─── INPUT DATA

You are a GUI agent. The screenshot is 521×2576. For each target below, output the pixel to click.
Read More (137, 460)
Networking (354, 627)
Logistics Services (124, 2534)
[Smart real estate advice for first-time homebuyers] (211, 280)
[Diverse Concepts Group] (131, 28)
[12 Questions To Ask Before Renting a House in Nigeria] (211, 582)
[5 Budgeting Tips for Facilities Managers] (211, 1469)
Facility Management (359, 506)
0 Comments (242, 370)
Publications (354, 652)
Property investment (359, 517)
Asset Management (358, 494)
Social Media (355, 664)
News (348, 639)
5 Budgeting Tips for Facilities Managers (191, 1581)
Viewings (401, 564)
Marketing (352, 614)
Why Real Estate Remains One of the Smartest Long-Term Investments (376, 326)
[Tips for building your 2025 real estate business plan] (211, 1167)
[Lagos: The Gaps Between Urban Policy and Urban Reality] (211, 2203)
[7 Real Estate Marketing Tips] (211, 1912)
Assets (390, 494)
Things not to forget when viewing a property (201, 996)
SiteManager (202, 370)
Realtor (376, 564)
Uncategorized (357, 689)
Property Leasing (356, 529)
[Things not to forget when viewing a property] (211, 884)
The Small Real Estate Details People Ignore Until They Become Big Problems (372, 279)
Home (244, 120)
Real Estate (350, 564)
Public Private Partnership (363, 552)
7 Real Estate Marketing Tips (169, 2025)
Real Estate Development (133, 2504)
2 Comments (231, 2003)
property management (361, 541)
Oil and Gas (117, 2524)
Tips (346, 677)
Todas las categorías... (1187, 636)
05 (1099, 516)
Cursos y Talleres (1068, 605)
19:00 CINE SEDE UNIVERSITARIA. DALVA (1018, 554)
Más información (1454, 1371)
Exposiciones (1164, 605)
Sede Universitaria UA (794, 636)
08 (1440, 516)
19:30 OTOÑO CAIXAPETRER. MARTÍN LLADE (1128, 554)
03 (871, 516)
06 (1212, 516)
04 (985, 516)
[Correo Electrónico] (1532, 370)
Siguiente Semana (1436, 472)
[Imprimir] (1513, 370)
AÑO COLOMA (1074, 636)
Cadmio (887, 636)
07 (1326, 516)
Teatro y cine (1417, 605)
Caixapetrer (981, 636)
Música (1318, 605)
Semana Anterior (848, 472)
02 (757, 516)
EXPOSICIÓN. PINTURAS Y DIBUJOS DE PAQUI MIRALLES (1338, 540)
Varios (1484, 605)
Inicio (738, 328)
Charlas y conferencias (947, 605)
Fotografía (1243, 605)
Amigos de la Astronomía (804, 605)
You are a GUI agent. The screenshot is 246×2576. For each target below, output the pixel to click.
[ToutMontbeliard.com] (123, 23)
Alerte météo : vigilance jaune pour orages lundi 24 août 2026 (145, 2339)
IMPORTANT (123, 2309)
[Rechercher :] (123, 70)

──────

* _TO DO_
Copy exactly the line that contains "Música (1318, 605)" and every line after it through the end of the entries, with nothing added.

* _REPLY TO THE EXERCISE_
Música (1318, 605)
Semana Anterior (848, 472)
02 (757, 516)
EXPOSICIÓN. PINTURAS Y DIBUJOS DE PAQUI MIRALLES (1338, 540)
Varios (1484, 605)
Inicio (738, 328)
Charlas y conferencias (947, 605)
Fotografía (1243, 605)
Amigos de la Astronomía (804, 605)
You are a GUI agent. The screenshot is 246×2576. For each target below, output the pixel to click.
[ToutMontbeliard.com] (123, 23)
Alerte météo : vigilance jaune pour orages lundi 24 août 2026 (145, 2339)
IMPORTANT (123, 2309)
[Rechercher :] (123, 70)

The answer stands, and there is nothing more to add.